The last year or so has not been smooth sailing for the Public Trustee with allegations of fraud and mismanagement of powers of attorney. I make no comment on the former, as it remains the subject of a police investigation. I have no doubt these matters will all be dealt with appropriately in accordance with the generally excellent culture and work ethic that exists within the office. I thank the Public Trustee for its commitment to the important work it does in our community.

Proposed expenditure agreed to.

Superannuation Provision Account—

Schedule 1A, Part 1.19—$198,209,000 (capital injection), totalling $198,209,000.

MR SMYTH (Brindabella) (4.48): The superannuation provision account is a very important part of the ACT budget, holding the superannuation for our public service.

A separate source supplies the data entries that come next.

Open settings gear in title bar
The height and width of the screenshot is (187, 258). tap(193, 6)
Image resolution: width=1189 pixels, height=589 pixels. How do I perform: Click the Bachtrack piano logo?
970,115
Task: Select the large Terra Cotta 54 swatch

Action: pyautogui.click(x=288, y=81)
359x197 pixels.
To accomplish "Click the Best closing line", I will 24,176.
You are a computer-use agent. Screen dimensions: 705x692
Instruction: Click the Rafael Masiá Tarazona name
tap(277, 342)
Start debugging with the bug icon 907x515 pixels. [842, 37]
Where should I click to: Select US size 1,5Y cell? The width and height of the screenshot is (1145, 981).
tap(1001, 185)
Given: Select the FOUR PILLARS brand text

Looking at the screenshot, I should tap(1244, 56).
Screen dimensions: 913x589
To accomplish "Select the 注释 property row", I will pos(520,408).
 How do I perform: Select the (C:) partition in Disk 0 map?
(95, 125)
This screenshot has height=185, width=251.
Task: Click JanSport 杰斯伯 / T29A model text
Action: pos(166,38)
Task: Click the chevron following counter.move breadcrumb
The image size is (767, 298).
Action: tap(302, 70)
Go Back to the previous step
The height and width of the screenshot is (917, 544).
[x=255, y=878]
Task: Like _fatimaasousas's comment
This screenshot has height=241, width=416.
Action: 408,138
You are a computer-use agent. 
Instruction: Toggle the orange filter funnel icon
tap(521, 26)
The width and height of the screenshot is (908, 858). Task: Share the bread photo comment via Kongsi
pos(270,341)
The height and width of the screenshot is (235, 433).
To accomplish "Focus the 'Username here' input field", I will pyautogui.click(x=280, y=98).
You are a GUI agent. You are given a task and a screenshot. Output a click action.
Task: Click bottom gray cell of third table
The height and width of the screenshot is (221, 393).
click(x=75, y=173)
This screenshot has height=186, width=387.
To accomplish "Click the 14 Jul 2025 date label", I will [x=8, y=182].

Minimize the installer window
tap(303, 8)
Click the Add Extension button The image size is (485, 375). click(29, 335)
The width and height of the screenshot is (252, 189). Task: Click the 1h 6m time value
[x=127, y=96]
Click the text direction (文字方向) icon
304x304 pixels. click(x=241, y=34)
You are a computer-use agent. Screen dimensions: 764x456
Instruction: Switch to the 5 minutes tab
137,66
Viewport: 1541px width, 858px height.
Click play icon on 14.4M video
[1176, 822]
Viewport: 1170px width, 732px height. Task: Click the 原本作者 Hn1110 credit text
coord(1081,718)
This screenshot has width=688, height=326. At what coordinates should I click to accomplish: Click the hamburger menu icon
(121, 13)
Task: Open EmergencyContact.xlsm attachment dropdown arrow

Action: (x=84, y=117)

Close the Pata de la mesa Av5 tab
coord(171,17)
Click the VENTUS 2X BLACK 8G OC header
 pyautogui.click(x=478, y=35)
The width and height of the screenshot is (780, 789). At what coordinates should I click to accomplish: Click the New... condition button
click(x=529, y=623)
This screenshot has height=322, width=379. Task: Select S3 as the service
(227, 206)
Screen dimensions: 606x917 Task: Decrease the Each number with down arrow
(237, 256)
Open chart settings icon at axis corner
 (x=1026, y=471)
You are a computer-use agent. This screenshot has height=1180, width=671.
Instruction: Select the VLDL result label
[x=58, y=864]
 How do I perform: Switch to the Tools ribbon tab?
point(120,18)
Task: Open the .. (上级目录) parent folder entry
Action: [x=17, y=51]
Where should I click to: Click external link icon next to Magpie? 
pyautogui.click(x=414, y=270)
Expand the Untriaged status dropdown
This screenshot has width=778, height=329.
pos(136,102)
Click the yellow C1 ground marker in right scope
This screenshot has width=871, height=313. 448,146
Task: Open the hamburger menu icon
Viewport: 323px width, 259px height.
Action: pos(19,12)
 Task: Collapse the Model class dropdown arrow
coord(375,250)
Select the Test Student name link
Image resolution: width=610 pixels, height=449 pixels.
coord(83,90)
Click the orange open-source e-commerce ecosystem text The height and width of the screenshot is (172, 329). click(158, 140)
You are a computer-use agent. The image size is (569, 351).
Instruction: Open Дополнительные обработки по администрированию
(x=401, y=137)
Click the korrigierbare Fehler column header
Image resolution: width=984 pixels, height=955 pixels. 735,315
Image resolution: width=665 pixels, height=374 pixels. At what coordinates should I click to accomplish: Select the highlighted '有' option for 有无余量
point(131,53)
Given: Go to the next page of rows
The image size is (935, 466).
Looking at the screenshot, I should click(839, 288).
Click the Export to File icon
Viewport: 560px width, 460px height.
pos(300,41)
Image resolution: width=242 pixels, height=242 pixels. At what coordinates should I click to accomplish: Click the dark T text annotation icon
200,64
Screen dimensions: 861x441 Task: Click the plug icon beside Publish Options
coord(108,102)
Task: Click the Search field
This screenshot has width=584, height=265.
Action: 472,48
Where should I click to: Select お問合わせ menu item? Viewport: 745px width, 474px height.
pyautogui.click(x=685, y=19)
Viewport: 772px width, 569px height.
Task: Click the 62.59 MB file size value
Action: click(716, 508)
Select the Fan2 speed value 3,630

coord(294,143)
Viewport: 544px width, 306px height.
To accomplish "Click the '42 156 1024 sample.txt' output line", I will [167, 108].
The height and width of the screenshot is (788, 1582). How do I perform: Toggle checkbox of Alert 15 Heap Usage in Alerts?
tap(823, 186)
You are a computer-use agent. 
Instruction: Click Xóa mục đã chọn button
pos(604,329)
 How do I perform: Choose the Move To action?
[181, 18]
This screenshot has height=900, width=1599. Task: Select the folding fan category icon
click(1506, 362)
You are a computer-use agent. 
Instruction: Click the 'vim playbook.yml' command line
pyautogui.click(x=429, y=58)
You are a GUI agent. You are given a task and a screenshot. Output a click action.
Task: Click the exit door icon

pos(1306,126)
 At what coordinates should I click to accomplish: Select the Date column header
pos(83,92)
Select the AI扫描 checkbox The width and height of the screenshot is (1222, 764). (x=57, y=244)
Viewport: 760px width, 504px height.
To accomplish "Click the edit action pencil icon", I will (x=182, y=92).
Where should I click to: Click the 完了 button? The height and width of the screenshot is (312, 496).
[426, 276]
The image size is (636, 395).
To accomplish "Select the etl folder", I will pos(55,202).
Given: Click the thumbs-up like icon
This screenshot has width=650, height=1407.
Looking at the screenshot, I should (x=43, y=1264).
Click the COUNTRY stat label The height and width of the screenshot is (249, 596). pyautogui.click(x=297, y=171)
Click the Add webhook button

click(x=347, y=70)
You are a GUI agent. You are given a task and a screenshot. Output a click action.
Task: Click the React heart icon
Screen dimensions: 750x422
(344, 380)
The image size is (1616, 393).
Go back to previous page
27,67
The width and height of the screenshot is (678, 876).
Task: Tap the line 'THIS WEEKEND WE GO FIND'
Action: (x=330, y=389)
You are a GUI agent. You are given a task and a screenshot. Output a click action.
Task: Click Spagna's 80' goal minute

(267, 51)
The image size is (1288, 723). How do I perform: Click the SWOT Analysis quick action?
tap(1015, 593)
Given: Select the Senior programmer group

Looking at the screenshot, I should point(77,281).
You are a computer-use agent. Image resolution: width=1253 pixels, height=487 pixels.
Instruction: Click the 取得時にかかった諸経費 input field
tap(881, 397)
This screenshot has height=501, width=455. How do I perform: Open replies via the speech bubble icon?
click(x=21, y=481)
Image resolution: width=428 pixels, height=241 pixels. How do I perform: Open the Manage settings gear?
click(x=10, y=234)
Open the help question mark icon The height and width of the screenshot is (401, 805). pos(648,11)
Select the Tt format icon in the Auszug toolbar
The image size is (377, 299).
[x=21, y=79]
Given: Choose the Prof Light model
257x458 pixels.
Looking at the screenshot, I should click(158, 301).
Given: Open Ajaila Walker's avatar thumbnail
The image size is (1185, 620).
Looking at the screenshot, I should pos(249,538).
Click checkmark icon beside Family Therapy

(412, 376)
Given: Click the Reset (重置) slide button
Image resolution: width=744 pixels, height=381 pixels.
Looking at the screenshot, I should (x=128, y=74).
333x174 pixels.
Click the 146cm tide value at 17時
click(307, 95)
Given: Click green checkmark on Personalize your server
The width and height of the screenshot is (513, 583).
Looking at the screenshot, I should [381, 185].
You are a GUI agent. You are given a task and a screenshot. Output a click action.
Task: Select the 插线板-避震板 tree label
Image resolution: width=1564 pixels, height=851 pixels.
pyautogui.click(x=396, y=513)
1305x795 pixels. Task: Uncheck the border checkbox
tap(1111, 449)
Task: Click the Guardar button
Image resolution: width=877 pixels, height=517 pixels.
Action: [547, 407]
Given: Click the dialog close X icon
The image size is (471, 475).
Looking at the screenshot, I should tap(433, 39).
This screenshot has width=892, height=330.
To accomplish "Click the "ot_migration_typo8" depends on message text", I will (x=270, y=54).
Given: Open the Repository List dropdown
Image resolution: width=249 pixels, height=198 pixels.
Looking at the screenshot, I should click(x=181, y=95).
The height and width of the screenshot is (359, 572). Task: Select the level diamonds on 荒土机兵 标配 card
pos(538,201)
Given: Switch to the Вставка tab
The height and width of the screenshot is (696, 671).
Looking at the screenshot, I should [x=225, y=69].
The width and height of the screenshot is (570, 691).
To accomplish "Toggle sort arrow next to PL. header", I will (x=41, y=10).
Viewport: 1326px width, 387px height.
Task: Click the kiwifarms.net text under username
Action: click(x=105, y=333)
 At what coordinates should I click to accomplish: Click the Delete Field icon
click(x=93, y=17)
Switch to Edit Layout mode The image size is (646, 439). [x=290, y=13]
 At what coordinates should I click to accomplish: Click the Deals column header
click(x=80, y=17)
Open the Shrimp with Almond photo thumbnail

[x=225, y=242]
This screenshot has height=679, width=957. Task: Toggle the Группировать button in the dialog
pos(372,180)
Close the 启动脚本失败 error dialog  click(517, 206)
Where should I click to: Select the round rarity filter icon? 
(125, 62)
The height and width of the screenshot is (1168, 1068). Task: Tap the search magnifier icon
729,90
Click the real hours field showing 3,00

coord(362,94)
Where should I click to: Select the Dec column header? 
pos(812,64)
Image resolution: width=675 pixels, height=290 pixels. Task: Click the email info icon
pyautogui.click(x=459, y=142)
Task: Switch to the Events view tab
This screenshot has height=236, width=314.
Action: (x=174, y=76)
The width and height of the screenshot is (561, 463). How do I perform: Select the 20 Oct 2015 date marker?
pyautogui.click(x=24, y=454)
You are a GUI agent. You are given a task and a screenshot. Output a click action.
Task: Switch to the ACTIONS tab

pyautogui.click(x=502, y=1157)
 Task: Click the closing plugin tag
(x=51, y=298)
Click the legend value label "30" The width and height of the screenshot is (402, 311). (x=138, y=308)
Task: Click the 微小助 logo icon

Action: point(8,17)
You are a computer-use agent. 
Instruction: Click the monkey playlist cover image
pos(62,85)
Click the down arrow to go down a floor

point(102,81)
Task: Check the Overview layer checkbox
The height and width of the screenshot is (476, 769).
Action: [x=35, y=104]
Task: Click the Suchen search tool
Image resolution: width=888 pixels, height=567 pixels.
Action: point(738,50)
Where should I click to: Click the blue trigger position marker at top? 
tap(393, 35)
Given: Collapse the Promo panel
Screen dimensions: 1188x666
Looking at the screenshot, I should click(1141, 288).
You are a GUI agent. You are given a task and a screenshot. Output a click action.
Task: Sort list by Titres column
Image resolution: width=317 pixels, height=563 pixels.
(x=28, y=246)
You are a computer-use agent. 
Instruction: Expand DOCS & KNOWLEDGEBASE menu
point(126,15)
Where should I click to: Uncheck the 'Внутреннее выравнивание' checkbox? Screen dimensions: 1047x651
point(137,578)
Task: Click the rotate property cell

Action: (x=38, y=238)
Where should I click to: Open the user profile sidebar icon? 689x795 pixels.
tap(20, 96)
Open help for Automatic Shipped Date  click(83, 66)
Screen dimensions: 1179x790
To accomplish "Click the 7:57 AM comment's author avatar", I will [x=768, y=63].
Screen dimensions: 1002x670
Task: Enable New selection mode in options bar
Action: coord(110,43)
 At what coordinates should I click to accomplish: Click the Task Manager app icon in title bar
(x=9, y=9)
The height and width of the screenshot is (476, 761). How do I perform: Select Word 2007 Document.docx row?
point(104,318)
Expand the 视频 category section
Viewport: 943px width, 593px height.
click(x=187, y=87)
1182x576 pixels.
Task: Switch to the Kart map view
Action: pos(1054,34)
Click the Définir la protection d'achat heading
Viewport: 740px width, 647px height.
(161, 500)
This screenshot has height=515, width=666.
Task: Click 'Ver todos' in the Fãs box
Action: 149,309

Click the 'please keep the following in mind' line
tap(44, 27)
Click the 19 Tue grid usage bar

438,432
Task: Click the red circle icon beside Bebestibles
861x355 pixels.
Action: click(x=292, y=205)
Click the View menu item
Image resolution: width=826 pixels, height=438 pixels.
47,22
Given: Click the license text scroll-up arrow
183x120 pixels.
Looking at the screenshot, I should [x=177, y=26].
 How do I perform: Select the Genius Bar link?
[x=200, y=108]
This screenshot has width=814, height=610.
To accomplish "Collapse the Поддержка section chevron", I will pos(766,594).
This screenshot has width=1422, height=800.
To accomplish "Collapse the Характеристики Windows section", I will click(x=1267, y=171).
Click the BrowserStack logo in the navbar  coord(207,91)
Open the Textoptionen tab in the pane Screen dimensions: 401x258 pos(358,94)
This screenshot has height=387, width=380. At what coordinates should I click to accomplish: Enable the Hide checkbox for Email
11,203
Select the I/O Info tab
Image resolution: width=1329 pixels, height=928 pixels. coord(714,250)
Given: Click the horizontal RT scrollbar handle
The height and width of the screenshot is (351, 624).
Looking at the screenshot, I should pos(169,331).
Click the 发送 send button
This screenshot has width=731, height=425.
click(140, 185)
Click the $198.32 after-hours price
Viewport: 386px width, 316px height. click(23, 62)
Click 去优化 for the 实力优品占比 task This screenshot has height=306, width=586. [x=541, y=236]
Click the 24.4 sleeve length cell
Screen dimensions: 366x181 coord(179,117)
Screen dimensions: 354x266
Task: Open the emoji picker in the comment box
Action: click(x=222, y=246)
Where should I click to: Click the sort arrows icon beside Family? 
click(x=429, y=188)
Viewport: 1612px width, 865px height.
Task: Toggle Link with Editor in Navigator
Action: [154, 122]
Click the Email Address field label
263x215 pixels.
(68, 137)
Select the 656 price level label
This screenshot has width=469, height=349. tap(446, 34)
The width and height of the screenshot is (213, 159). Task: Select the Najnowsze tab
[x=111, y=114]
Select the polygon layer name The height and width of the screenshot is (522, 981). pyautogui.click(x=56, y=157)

I refer to the table on page 3 of budget paper 3 where the superannuation return adjustment is added to give us the headline “net operating balance”. For the 2013-14 year, that was to return $75.8 million. But reading from the Treasurer’s consolidated report for the day, the $75.8 million year-to-date actual is only $45.4 million, a variation of some $30.3 million. As the Treasurer said as he tabled these results, they are yet to be finalised and, no doubt, we will see some movement there. But it shows how with just a single line adjustment in the budget papers there can be great variance.

For the 2014-15 budget, the return adjustment leaps 50 per cent on the previous year to $113 million. In the following year, 2015-16, it grows by nine per cent, and then in 2016-17 and 2017-18 it returns to a more standard 7.5 per cent. The problem for the Treasurer is that the $113 million expected this financial year based on the current return is perhaps looking a bit shaky. But superannuation returns and the market being what they are, we will have to wait until that day in September when the audited accounts arrive and we get the final figure. But it shows that if we are relying on a large superannuation return adjustment to get the budget back into the black, it could well be a perilous path.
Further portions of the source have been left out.